** start EXTRACTED INFORMATION **

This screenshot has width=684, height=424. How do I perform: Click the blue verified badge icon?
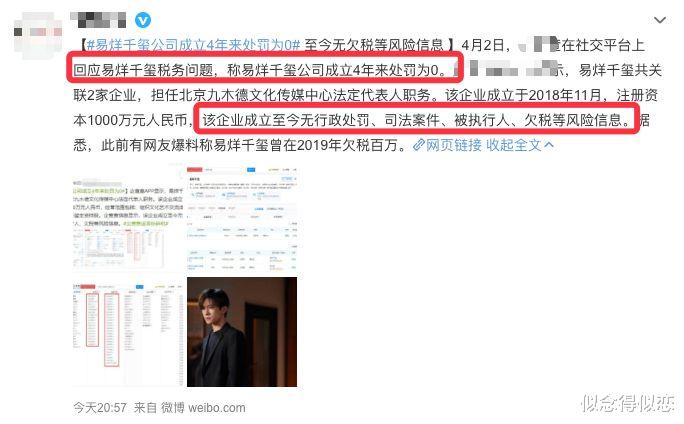point(143,20)
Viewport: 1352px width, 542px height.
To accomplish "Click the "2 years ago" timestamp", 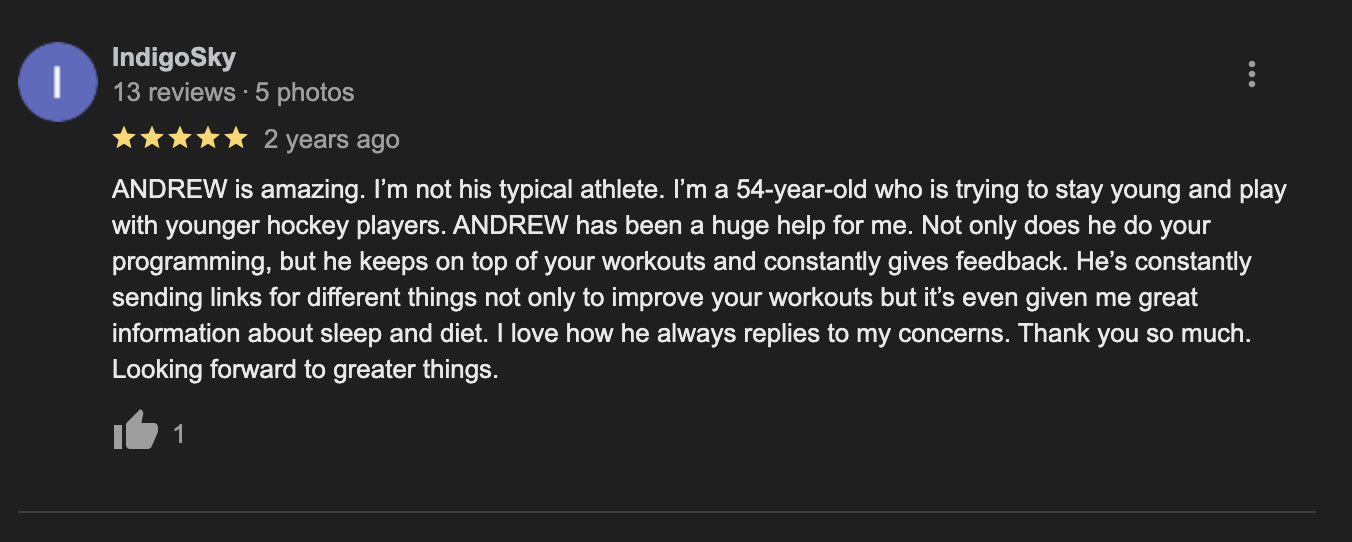I will [332, 140].
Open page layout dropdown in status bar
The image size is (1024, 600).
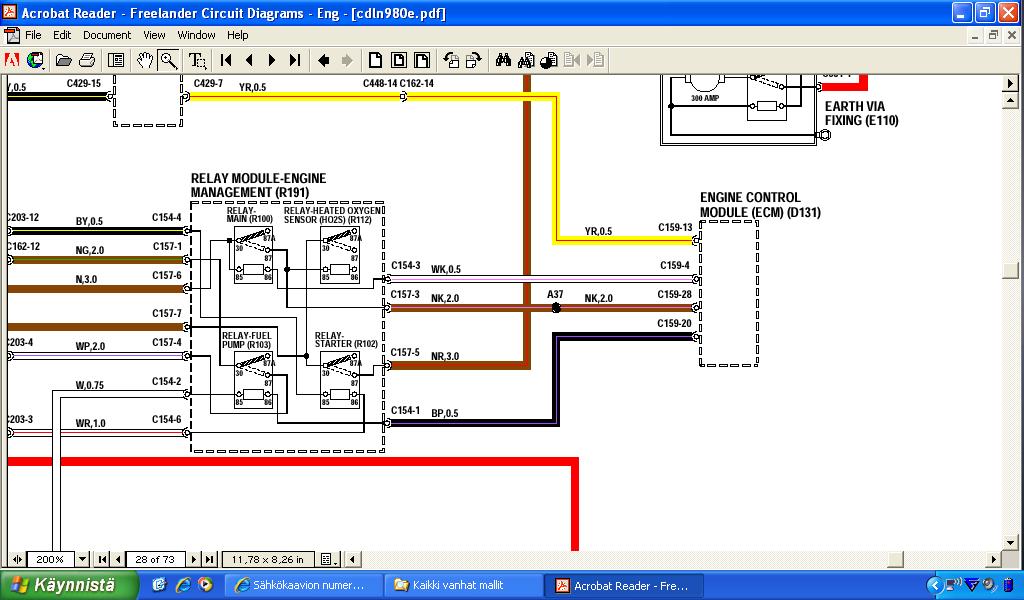[x=328, y=559]

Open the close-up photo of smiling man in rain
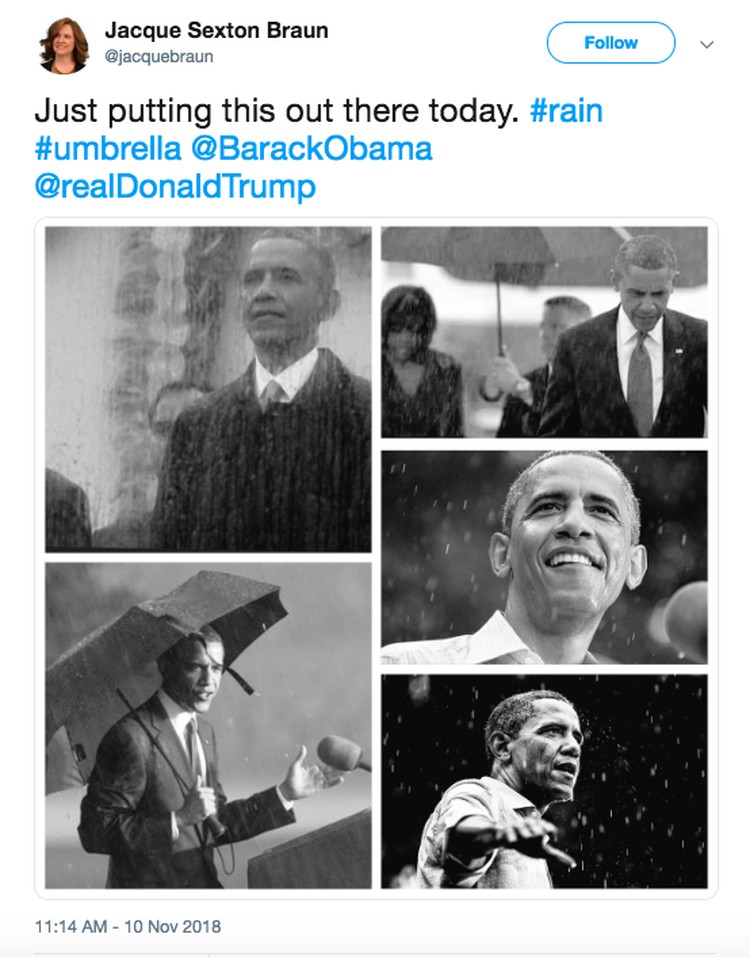click(x=544, y=557)
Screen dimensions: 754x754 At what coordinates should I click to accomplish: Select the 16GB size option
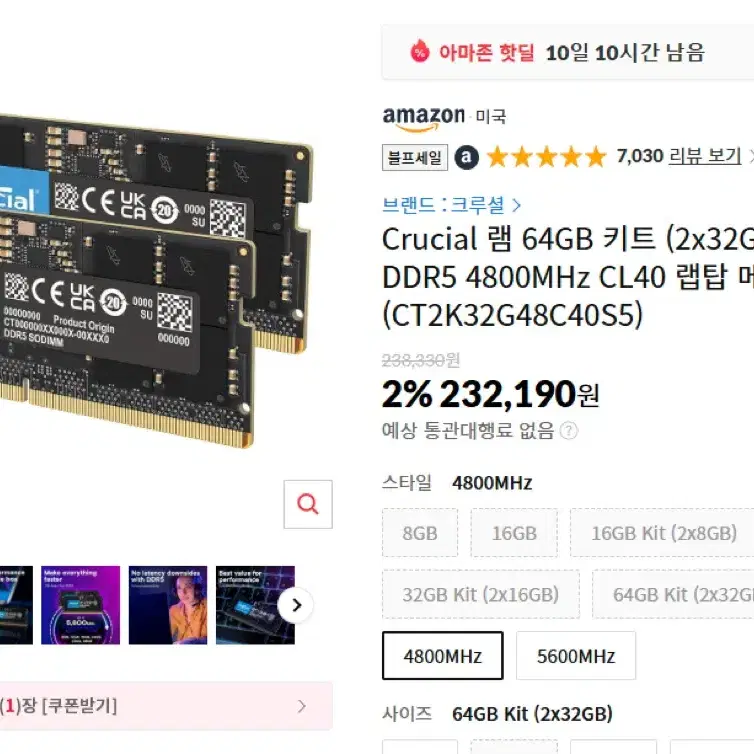tap(514, 533)
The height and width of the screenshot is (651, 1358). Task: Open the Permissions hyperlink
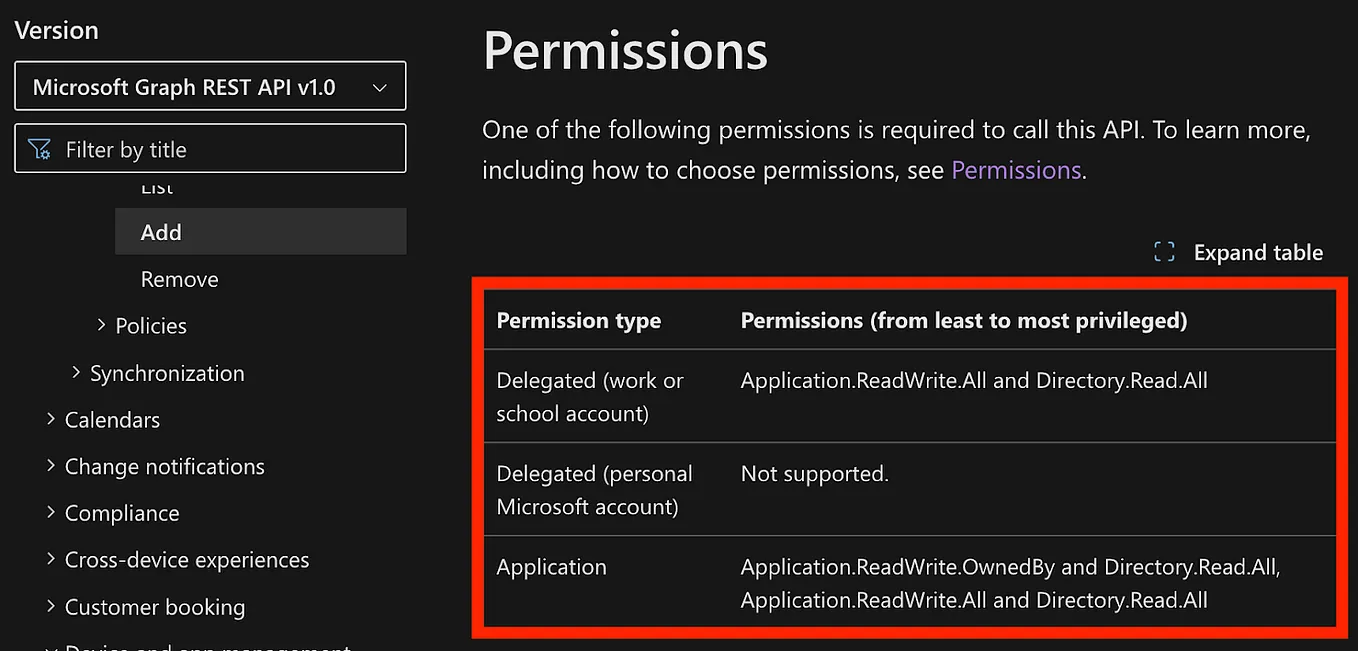pyautogui.click(x=1015, y=170)
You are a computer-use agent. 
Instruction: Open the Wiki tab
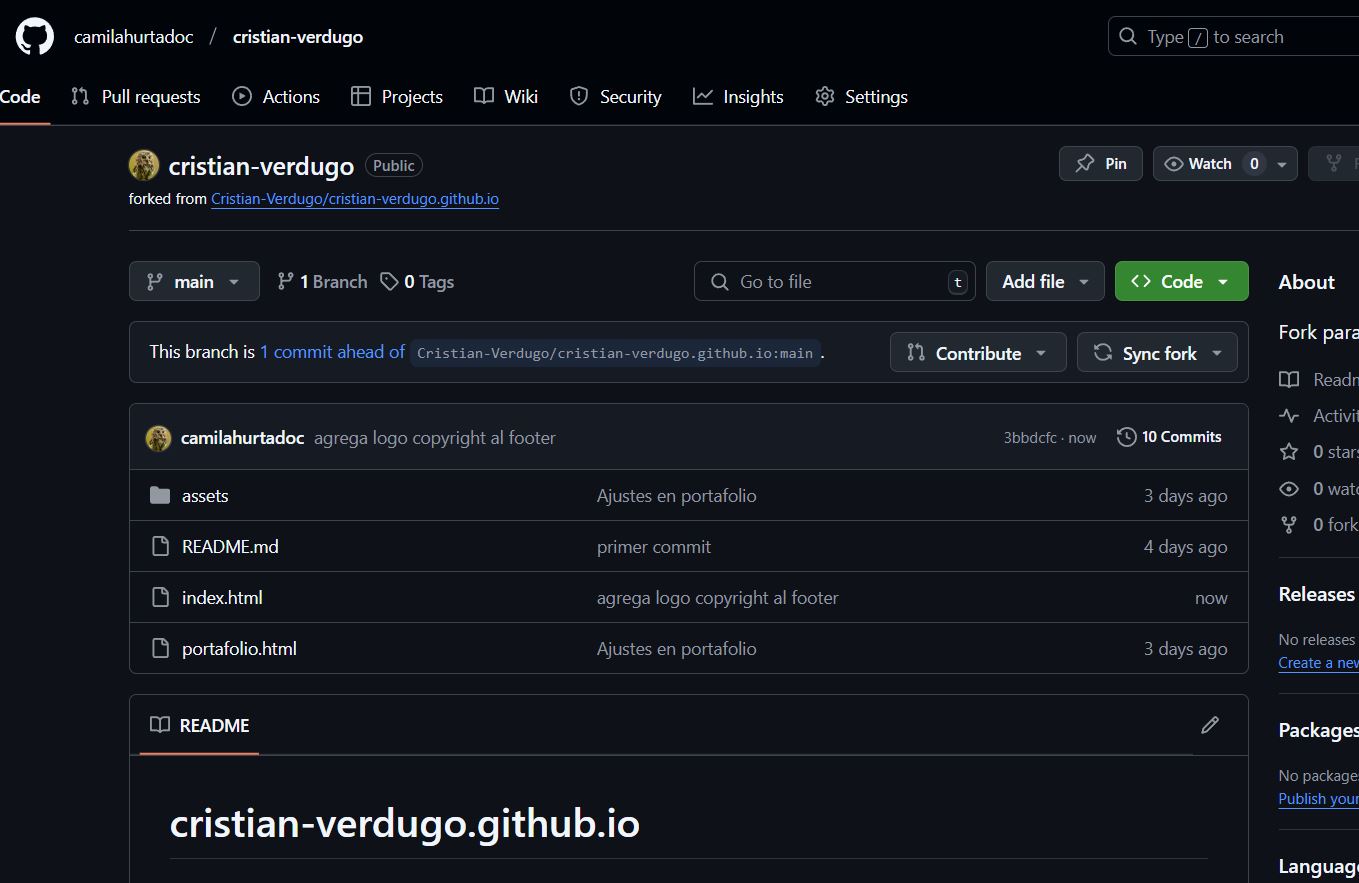[x=506, y=96]
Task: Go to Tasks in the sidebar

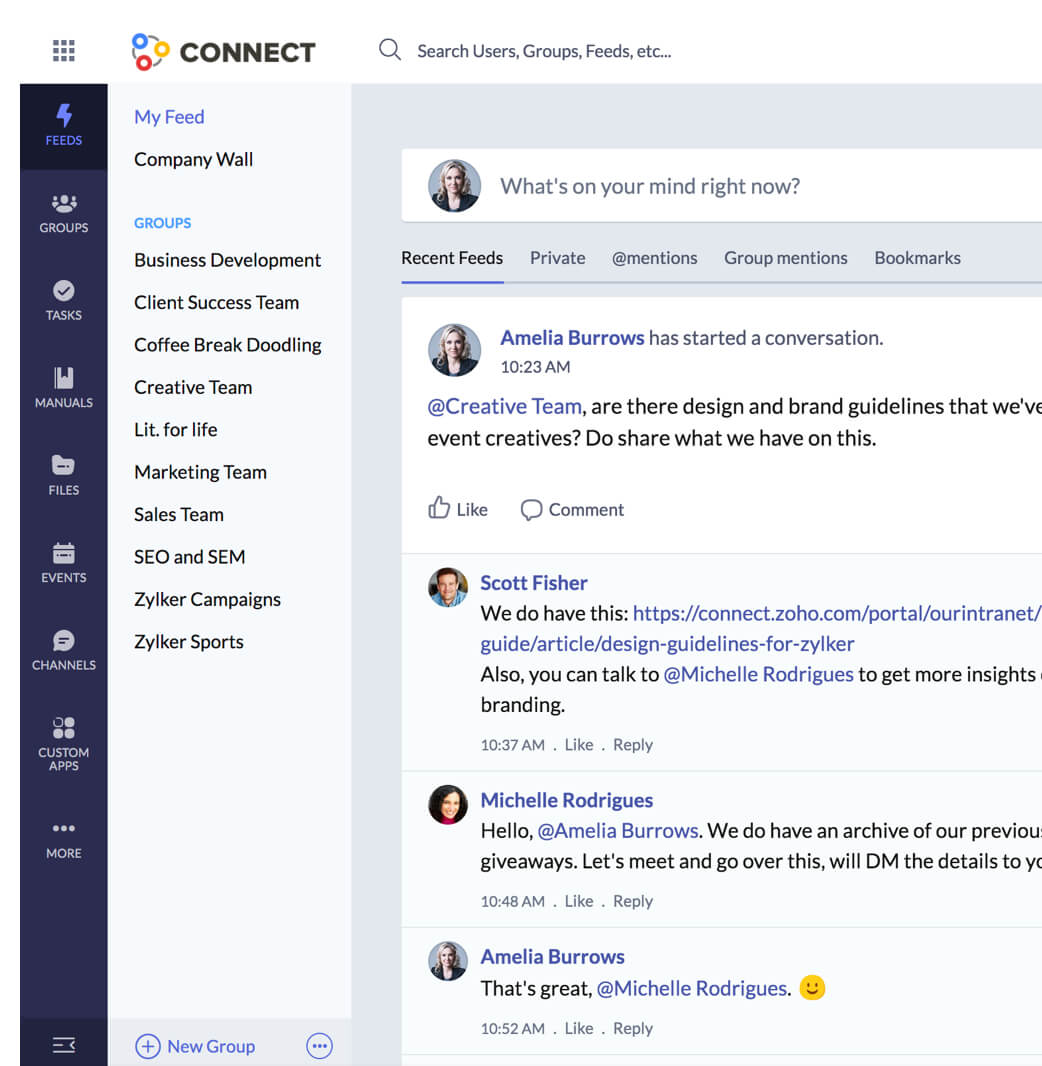Action: point(64,301)
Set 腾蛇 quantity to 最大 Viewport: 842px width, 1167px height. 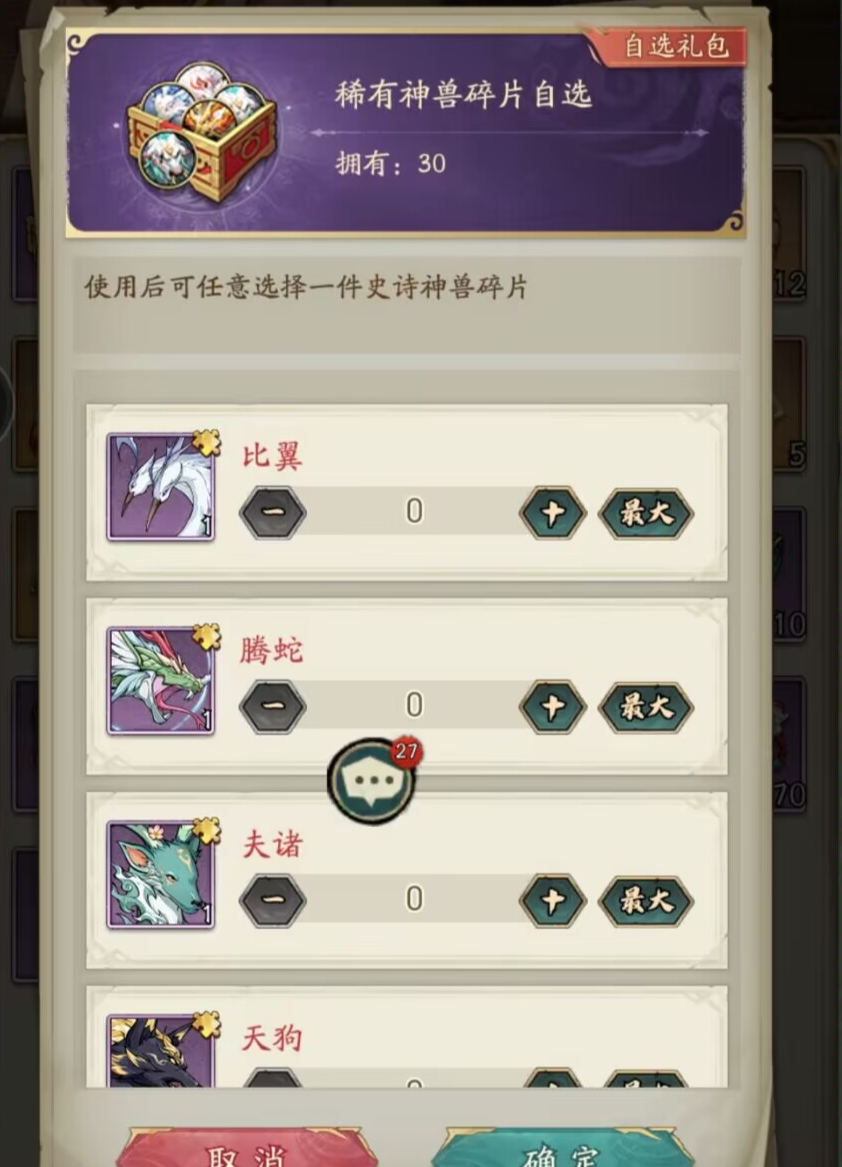coord(645,706)
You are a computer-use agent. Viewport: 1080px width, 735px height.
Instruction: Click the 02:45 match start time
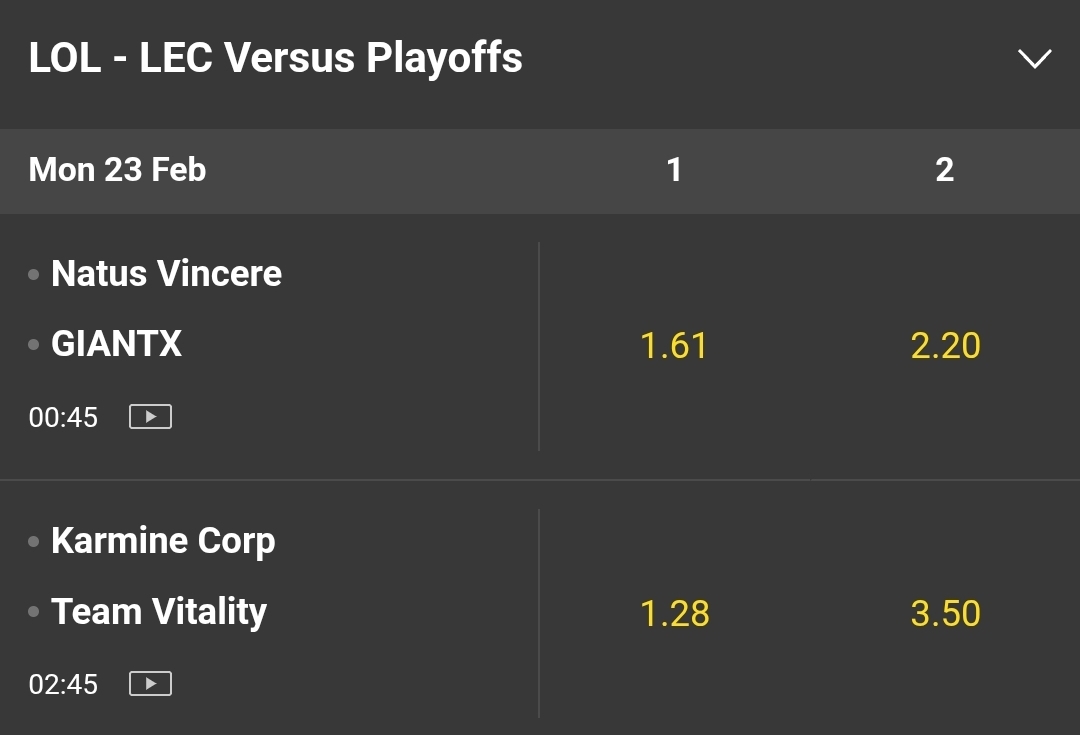click(x=63, y=685)
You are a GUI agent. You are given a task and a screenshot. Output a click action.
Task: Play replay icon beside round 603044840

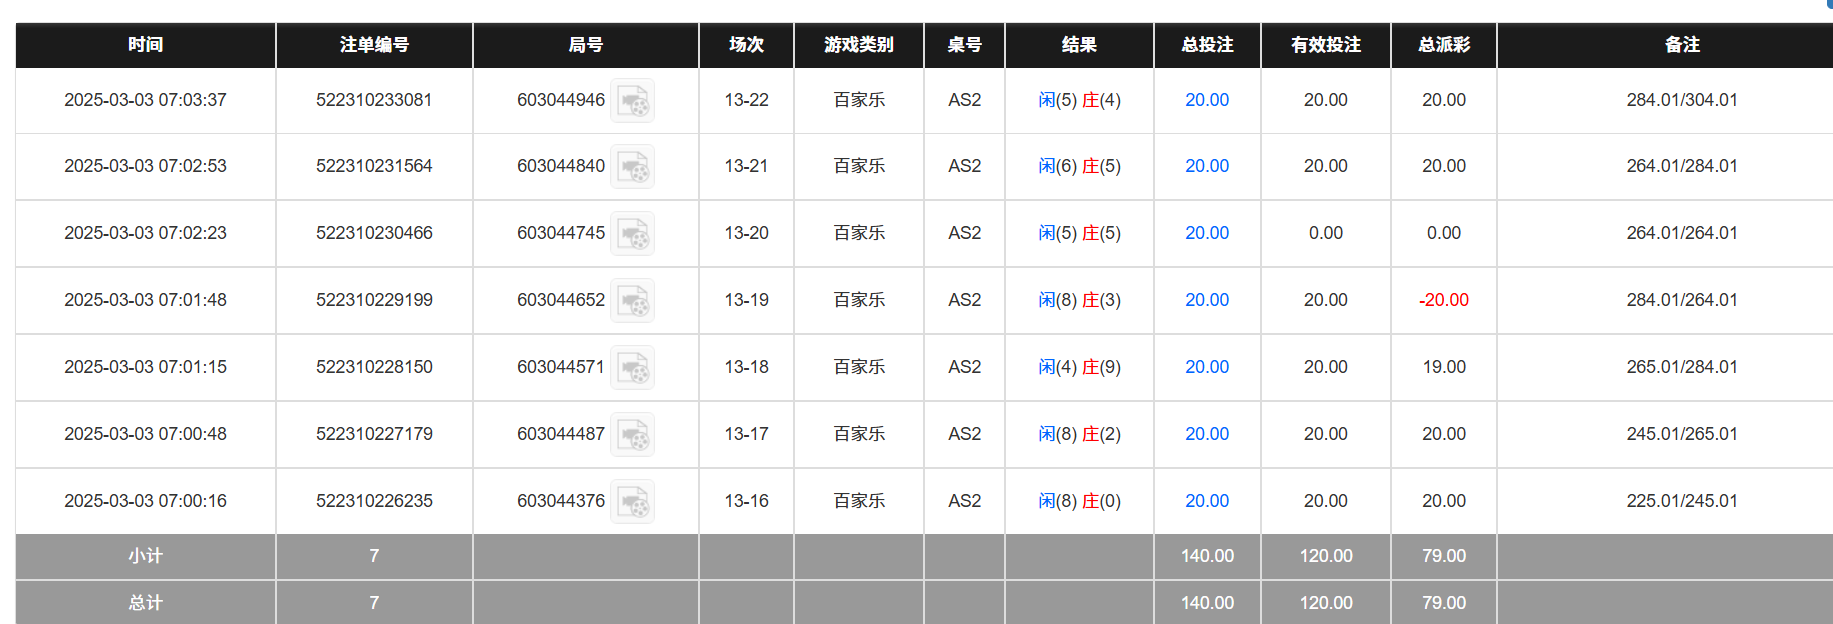click(x=632, y=167)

** end EXTRACTED INFORMATION **

INSTRUCTIONS TO FOLLOW =
Gather each line from the items above that contains the word "size".

OUTPUT FOR THIS TASK =
The image size is (1024, 600).
Screen dimensions: 754x754 At what coordinates should I click to accomplish: Select the 16GB size option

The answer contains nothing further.